*AIM OF THE TASK*: Copy the records below line for line, keeping every character unchanged.

*RECORDS*:

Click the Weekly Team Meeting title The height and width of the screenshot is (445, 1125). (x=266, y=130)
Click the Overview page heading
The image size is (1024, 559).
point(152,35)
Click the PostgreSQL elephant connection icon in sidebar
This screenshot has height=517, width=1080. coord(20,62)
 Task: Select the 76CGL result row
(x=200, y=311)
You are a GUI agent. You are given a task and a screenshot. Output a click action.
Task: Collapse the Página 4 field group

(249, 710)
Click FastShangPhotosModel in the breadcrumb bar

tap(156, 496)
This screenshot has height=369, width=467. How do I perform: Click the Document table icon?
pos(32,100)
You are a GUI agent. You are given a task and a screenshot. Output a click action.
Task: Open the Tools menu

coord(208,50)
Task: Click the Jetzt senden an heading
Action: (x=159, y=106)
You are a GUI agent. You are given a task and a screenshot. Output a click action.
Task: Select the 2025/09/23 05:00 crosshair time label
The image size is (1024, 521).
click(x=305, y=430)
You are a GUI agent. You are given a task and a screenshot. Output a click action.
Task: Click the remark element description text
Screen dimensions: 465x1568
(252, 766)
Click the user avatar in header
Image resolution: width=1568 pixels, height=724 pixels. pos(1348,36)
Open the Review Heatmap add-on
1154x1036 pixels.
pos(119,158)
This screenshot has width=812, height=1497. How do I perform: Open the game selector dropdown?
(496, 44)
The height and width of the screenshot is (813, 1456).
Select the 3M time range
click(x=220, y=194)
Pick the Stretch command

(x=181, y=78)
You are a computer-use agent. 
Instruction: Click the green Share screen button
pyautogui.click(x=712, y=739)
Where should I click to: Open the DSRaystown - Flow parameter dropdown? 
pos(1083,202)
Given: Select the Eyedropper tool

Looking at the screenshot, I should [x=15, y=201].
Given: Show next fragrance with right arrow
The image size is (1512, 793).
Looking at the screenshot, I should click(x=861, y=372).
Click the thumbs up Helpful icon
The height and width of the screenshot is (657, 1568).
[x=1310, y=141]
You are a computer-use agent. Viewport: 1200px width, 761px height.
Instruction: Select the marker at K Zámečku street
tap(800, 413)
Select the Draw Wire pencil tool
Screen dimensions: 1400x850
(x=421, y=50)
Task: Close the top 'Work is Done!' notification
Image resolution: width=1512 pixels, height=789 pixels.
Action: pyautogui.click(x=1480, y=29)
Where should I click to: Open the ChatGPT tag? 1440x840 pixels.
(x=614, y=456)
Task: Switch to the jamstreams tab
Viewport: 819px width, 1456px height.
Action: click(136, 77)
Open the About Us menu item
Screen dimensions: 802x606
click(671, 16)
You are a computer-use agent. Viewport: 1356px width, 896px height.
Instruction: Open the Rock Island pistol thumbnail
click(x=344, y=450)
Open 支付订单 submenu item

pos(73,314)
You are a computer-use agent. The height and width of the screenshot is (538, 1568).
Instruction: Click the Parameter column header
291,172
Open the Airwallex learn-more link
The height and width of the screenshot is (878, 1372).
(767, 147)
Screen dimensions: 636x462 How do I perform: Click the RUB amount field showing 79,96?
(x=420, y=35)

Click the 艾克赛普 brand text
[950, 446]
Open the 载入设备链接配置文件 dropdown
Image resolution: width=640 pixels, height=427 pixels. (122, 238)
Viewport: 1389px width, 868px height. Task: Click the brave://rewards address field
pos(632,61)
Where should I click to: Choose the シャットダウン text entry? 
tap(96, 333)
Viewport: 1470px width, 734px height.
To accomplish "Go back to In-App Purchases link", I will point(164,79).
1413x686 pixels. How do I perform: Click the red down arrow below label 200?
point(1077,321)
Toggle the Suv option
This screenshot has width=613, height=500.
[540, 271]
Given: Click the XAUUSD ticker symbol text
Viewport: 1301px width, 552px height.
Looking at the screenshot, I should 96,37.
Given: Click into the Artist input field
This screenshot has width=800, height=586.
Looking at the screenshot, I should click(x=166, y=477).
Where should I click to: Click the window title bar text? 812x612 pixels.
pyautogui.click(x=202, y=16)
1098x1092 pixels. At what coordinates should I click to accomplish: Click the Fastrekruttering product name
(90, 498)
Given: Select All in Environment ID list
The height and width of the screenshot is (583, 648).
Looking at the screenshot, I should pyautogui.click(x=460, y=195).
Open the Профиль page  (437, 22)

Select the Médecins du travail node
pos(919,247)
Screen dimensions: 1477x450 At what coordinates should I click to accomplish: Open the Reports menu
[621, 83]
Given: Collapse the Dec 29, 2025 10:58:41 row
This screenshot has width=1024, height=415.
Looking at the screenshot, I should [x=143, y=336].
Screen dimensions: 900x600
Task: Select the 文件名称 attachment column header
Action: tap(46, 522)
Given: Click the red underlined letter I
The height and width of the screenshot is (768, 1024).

*OUTPUT OF THE EXERCISE*:
Click the Weekly Team Meeting title The height and width of the screenshot is (445, 1125). (x=266, y=130)
Click the Overview page heading
The image size is (1024, 559).
point(152,35)
Click the PostgreSQL elephant connection icon in sidebar
This screenshot has height=517, width=1080. coord(20,62)
 Task: Select the 76CGL result row
(x=200, y=311)
You are a GUI agent. You are given a task and a screenshot. Output a click action.
Task: Collapse the Página 4 field group

(249, 710)
Click FastShangPhotosModel in the breadcrumb bar

tap(156, 496)
This screenshot has height=369, width=467. How do I perform: Click the Document table icon?
pos(32,100)
You are a GUI agent. You are given a task and a screenshot. Output a click action.
Task: Open the Tools menu

coord(208,50)
Task: Click the Jetzt senden an heading
Action: (x=159, y=106)
You are a GUI agent. You are given a task and a screenshot. Output a click action.
Task: Select the 2025/09/23 05:00 crosshair time label
The image size is (1024, 521).
click(x=305, y=430)
You are a GUI agent. You are given a task and a screenshot. Output a click action.
Task: Click the remark element description text
Screen dimensions: 465x1568
(252, 766)
Click the user avatar in header
Image resolution: width=1568 pixels, height=724 pixels. pos(1348,36)
Open the Review Heatmap add-on
1154x1036 pixels.
pos(119,158)
This screenshot has width=812, height=1497. How do I perform: Open the game selector dropdown?
(496, 44)
The height and width of the screenshot is (813, 1456).
Select the 3M time range
click(x=220, y=194)
Pick the Stretch command

(x=181, y=78)
You are a computer-use agent. 
Instruction: Click the green Share screen button
pyautogui.click(x=712, y=739)
Where should I click to: Open the DSRaystown - Flow parameter dropdown? 
pos(1083,202)
Given: Select the Eyedropper tool

Looking at the screenshot, I should [x=15, y=201].
Given: Show next fragrance with right arrow
The image size is (1512, 793).
Looking at the screenshot, I should click(x=861, y=372).
Click the thumbs up Helpful icon
The height and width of the screenshot is (657, 1568).
[x=1310, y=141]
You are a computer-use agent. Viewport: 1200px width, 761px height.
Instruction: Select the marker at K Zámečku street
tap(800, 413)
Select the Draw Wire pencil tool
Screen dimensions: 1400x850
(x=421, y=50)
Task: Close the top 'Work is Done!' notification
Image resolution: width=1512 pixels, height=789 pixels.
Action: pyautogui.click(x=1480, y=29)
Where should I click to: Open the ChatGPT tag? 1440x840 pixels.
(x=614, y=456)
Task: Switch to the jamstreams tab
Viewport: 819px width, 1456px height.
Action: click(136, 77)
Open the About Us menu item
Screen dimensions: 802x606
click(671, 16)
You are a computer-use agent. Viewport: 1356px width, 896px height.
Instruction: Open the Rock Island pistol thumbnail
click(x=344, y=450)
Open 支付订单 submenu item

pos(73,314)
You are a computer-use agent. The height and width of the screenshot is (538, 1568).
Instruction: Click the Parameter column header
291,172
Open the Airwallex learn-more link
The height and width of the screenshot is (878, 1372).
(767, 147)
Screen dimensions: 636x462 How do I perform: Click the RUB amount field showing 79,96?
(x=420, y=35)

Click the 艾克赛普 brand text
[950, 446]
Open the 载入设备链接配置文件 dropdown
Image resolution: width=640 pixels, height=427 pixels. (122, 238)
Viewport: 1389px width, 868px height. Task: Click the brave://rewards address field
pos(632,61)
Where should I click to: Choose the シャットダウン text entry? 
tap(96, 333)
Viewport: 1470px width, 734px height.
To accomplish "Go back to In-App Purchases link", I will point(164,79).
1413x686 pixels. How do I perform: Click the red down arrow below label 200?
point(1077,321)
Toggle the Suv option
This screenshot has width=613, height=500.
[540, 271]
Given: Click the XAUUSD ticker symbol text
Viewport: 1301px width, 552px height.
Looking at the screenshot, I should 96,37.
Given: Click into the Artist input field
This screenshot has width=800, height=586.
Looking at the screenshot, I should click(x=166, y=477).
Where should I click to: Click the window title bar text? 812x612 pixels.
pyautogui.click(x=202, y=16)
1098x1092 pixels. At what coordinates should I click to accomplish: Click the Fastrekruttering product name
(90, 498)
Given: Select All in Environment ID list
The height and width of the screenshot is (583, 648).
Looking at the screenshot, I should pyautogui.click(x=460, y=195).
Open the Профиль page  (437, 22)

Select the Médecins du travail node
pos(919,247)
Screen dimensions: 1477x450 At what coordinates should I click to accomplish: Open the Reports menu
[621, 83]
Given: Collapse the Dec 29, 2025 10:58:41 row
This screenshot has width=1024, height=415.
Looking at the screenshot, I should [x=143, y=336].
Screen dimensions: 900x600
Task: Select the 文件名称 attachment column header
Action: tap(46, 522)
Given: Click the red underlined letter I
The height and width of the screenshot is (768, 1024).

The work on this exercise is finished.